聴力障害者の逸失利益制限 遺族側「対等に働けた」

2024/10/02

朝日新聞 2024年9月4日

大阪市生野区で2018年、聴力障害のあった井出安優香さん(当時11)が重機にはねられ死亡した事故で、逸失利益が争われている訴訟の控訴審が3日、大阪高裁で結審した。遺族代理人が「聴力障害を理由に労働能力が制限されるという言説は偏見だ」と意見陳述した。判決は来年1月20日。

亡くなった人が将来得られたはずの「逸失利益」について、一審大阪地裁は「平均賃金の85%」とし、健常者と同じ水準を求める遺族側が控訴している。

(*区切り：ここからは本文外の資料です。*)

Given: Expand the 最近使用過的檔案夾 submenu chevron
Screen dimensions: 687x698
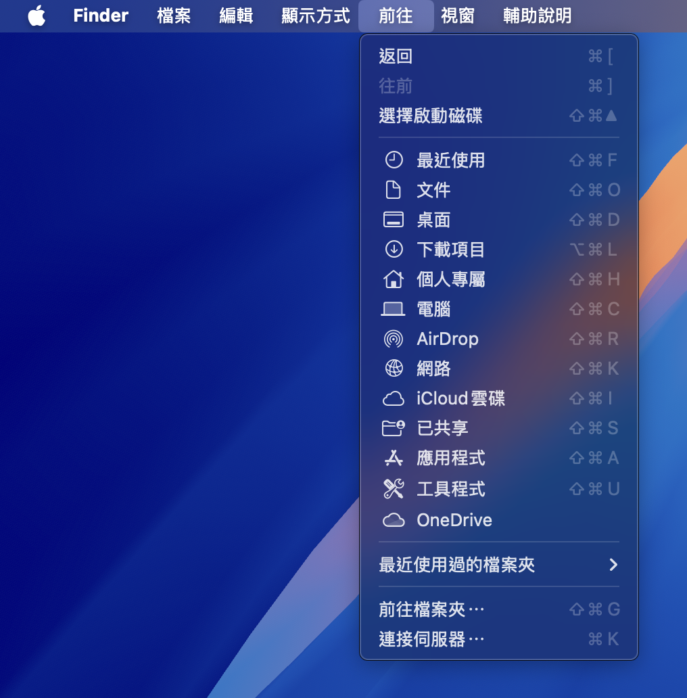Looking at the screenshot, I should click(614, 565).
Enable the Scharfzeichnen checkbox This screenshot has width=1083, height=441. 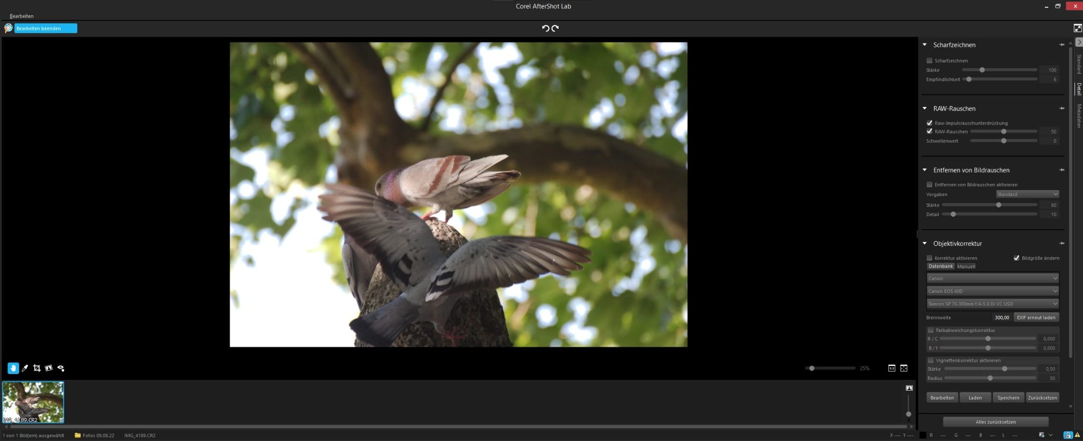(x=929, y=61)
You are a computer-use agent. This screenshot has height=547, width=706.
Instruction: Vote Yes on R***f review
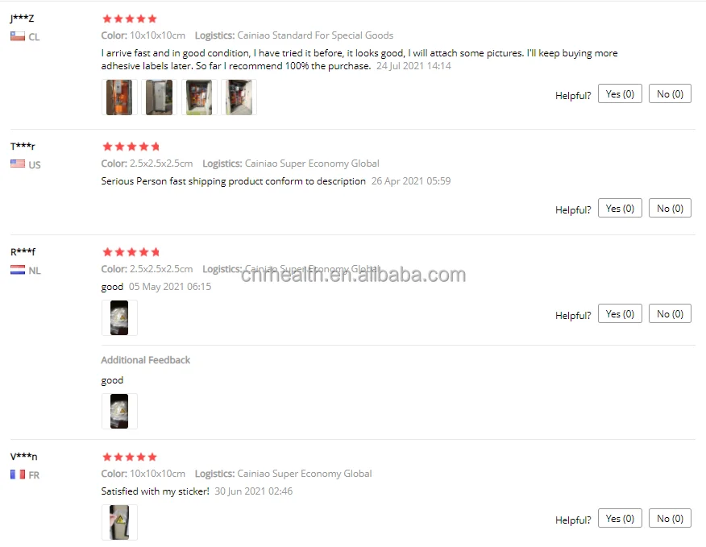[620, 313]
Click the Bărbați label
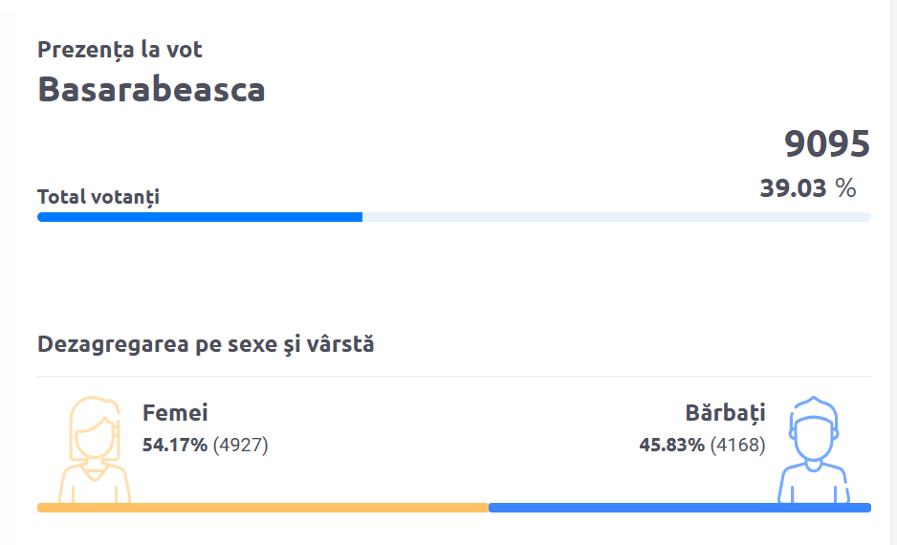The width and height of the screenshot is (897, 545). click(x=725, y=413)
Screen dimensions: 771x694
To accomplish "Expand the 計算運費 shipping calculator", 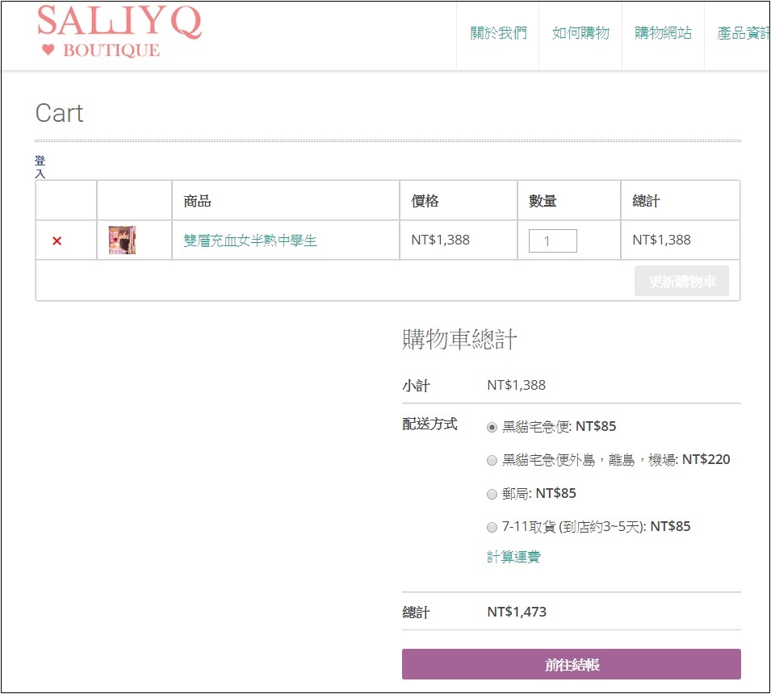I will pyautogui.click(x=513, y=557).
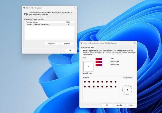Click the last button indicator in top row
162x113 pixels.
coord(115,82)
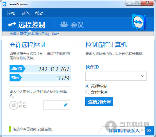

控訴審では、遺族代理人で、自身も重い難聴がある久保陽奈弁護士が意見陳述に立った。久保弁護士は、人とやり取りする方法は音声以外にあり、手話や文字だけでなく、今ではAI(人工知能)技術を活用した音声認識システムも発達していると説明。「聴力障害のある弁護士や医師など多くの人がこれらを活用して能力を発揮し、活躍している」と話した。久保弁護士は「社会は着実に変わりつつある」と指摘、「合理的配慮」が整備された環境であれば、「安優香さんが健常者と対等に働くことができていた」と訴えた。

閉廷後、安優香さんの父・努さん₍51₎は、「今月10日は誕生日で、生きていれば18歳だった。成長した姿を想像し、苦しい思いを押し殺して過ごしている。大阪高裁にはこれまでの判例にとらわれない判決を期待している」と語った。